**Exercise description:**
Duplicate the passage of the war diary from "Refugees pile into" up to and including "is now gone.", word for word.

**Document extract:**

========================

One Week of War

Originally written on March 3rd, 2022. Pictures are from the first 2 weeks.

I have not brushed my hair in a week. For some reason in the early morning chaos of last Thursday, I looked at my hairbrush for a split second and thought: “that’s not really necessary, I can get another one wherever we’re going.” Spoiler: I should have grabbed the hairbrush. I think about our apartment. Will we ever go back? If we do, will it still be standing? Or is everything lost forever? Our fridge is going to be a biochemical hazard by that point. I had just bought chicken to make food for the youth group on Saturday. We still had a giant pot of borscht. It’s all gone bad at this point.

Refugees pile into a van. As many as can fit. It is hard to find transport. Nobody cares about seats. They ride like this for hours.

I got a sinus infection from hiding in the moldy, half flooded basement for so long. If that is the worst thing that happened to me I’ll take it.

The cafe in our village is now gone.

The thing that makes us all pause and hold our breath? Car alarms. Because last time we heard them was when the bombing started. The shock waves set off all the car alarms and for some of us, that’s really what woke us up. There is a lot of construction around us too. Whatever they do cause loud noises that send vibrations through the ground. We pause for a second, listening. It doesn’t take long to figure out what it is. We know what a real bomb sounds like now.

Sleeping arrangements at one of the shelters we stayed at.

We are trying to settle into a new routine. Even in war, life marches on. Among our team had a birthday (10 yr old) and an anniversary (3 years) this week. We got the 10 year old a cake. Otherwise it wasn’t much like a typical celebration. Overall we are in relatively good spirits.

========================

**Data supplied:**
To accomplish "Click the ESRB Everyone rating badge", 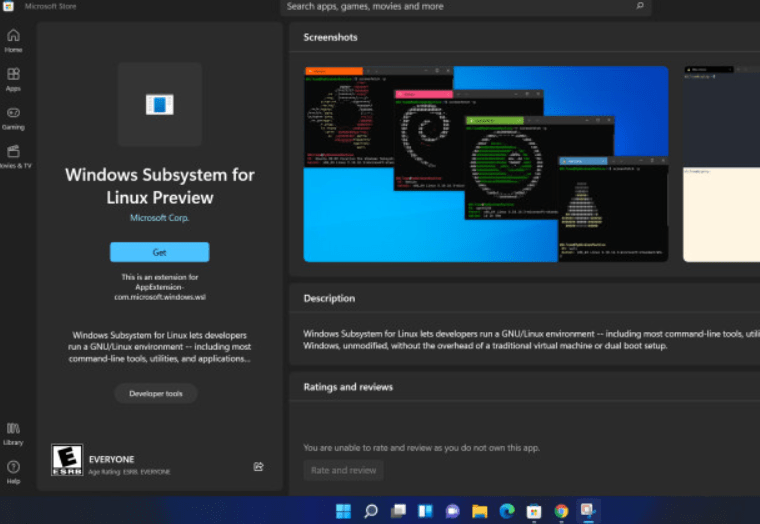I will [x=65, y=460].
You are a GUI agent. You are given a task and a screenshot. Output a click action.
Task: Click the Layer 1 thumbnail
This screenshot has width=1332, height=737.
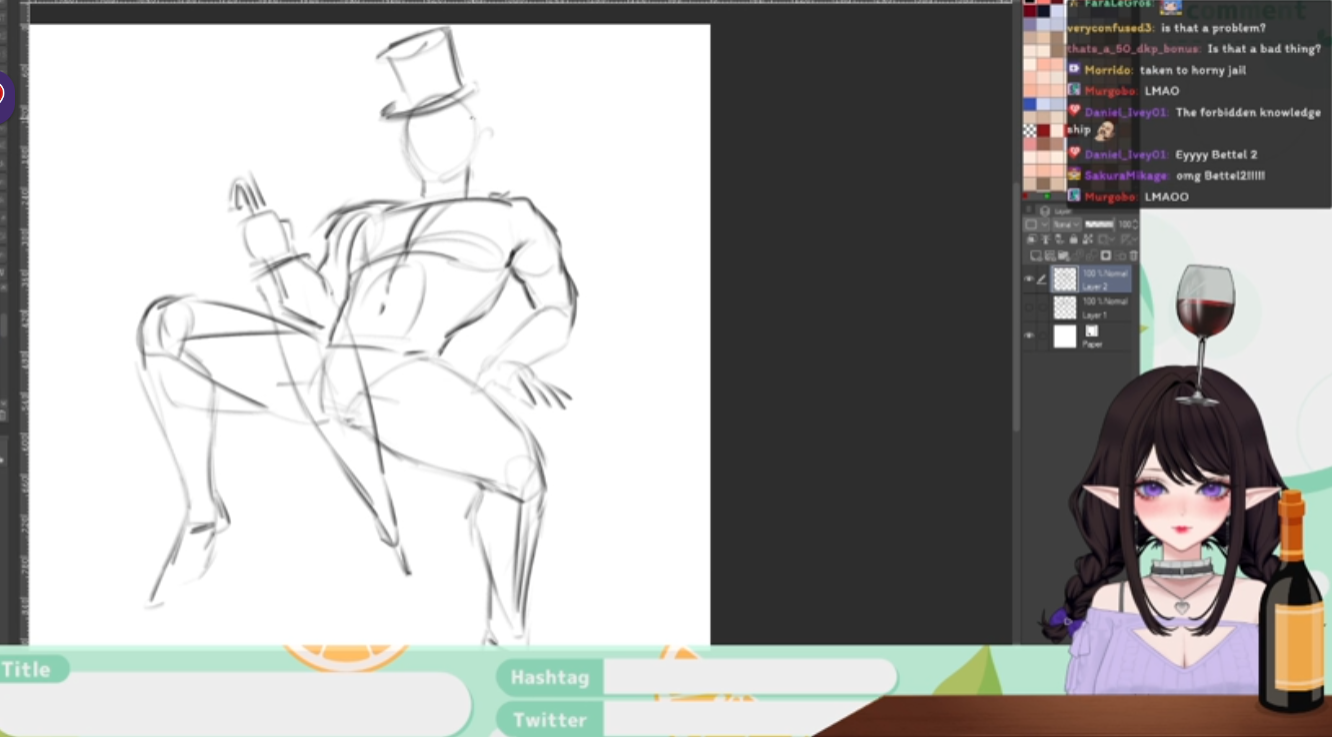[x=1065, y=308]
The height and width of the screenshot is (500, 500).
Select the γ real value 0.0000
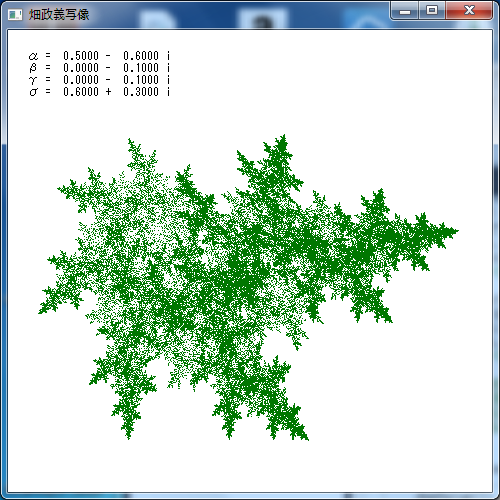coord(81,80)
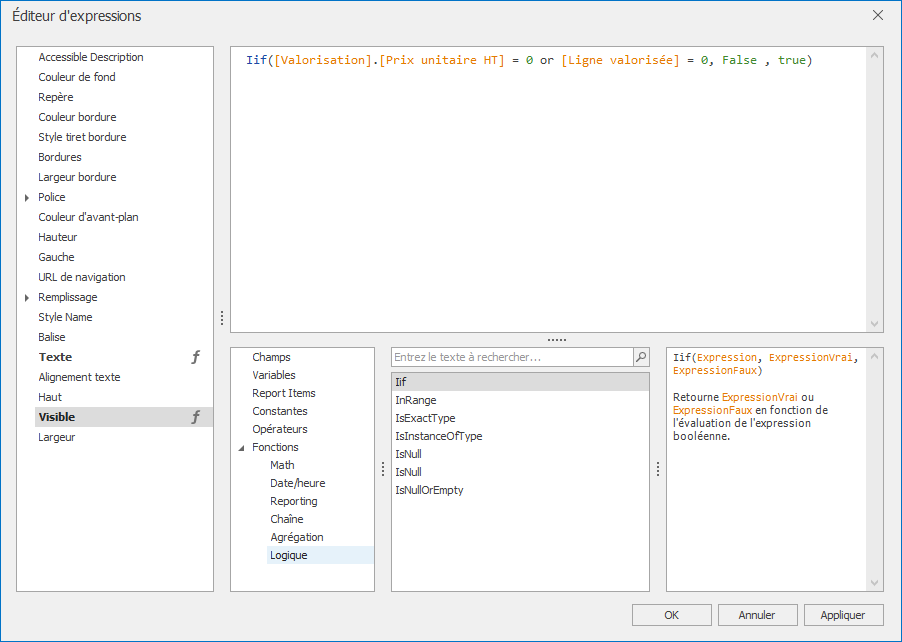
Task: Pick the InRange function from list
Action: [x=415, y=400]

========================

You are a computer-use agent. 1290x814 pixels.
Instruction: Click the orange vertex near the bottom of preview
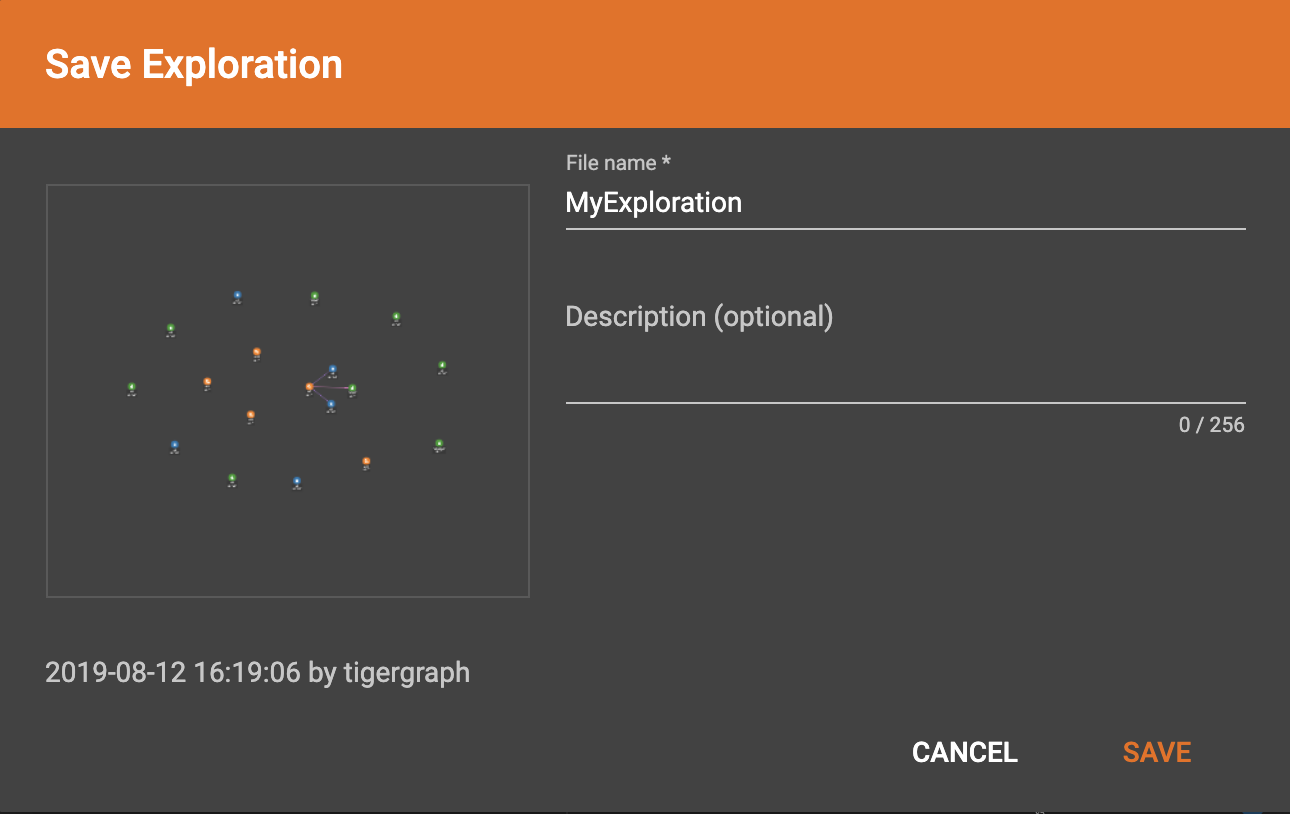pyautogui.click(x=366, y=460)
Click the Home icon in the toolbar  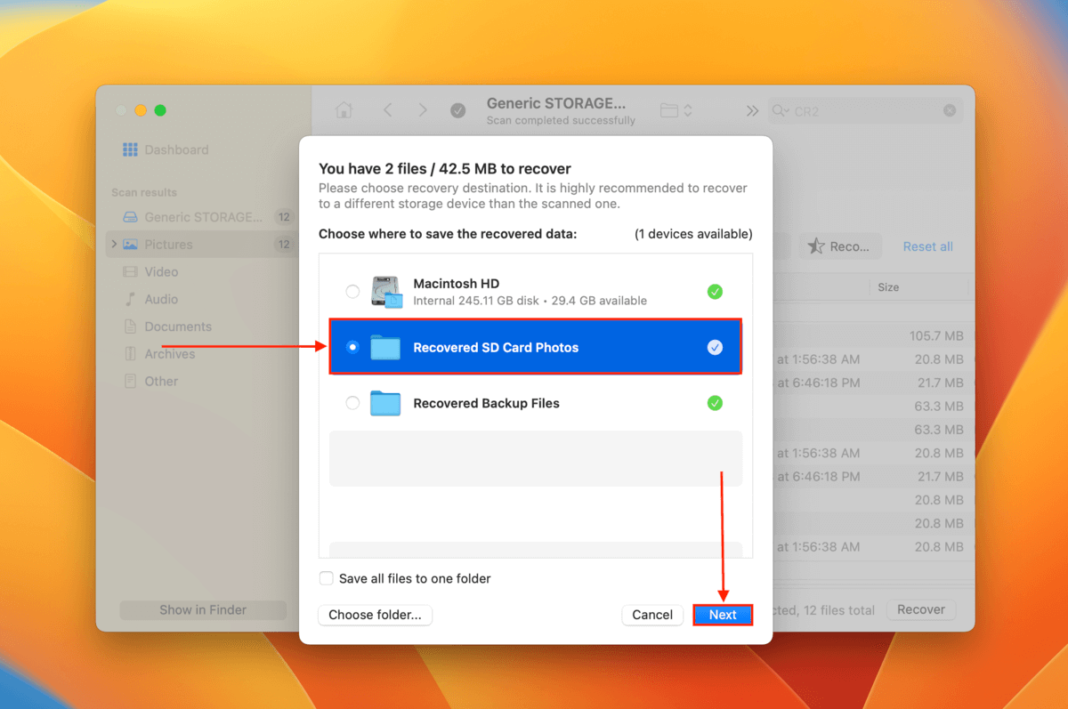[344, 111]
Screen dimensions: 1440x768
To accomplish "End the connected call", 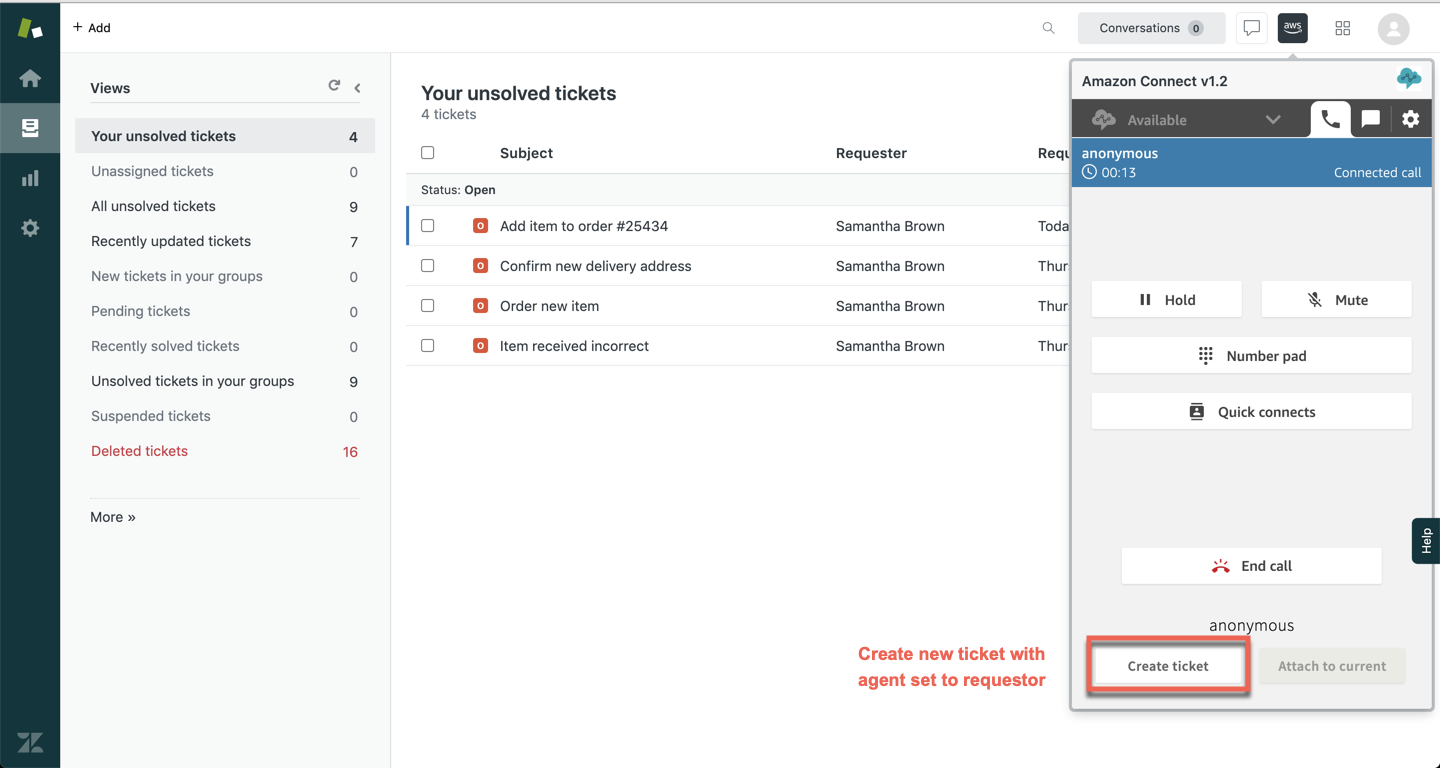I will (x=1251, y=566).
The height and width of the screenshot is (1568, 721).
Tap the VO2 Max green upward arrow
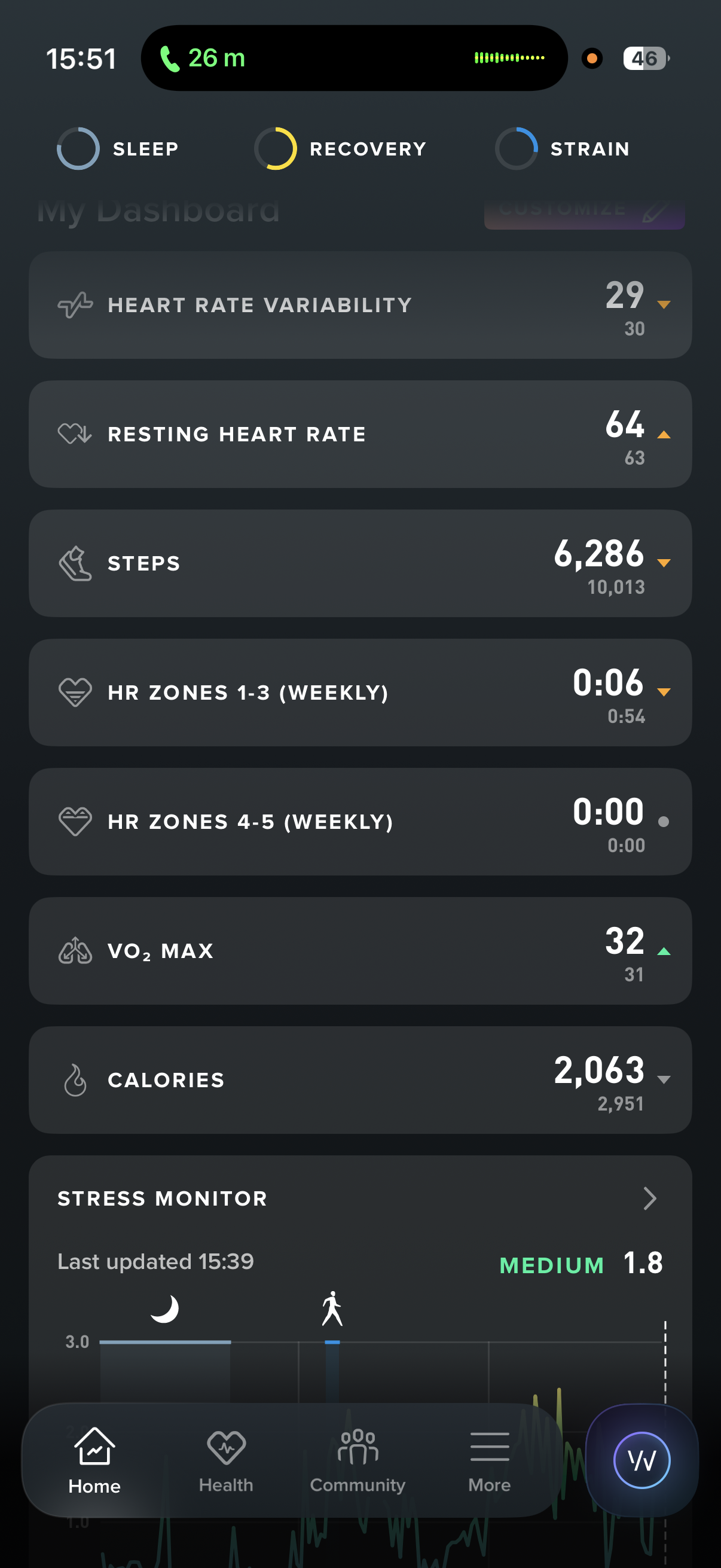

========================

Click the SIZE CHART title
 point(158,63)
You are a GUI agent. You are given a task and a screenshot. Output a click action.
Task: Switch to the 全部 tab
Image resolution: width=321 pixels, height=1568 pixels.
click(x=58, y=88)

========================

**Written reply:**
Refugees pile into a van. As many as can fit. It is hard to find transport. Nobody cares about seats. They ride like this for hours.

I got a sinus infection from hiding in the moldy, half flooded basement for so long. If that is the worst thing that happened to me I’ll take it.

The cafe in our village is now gone.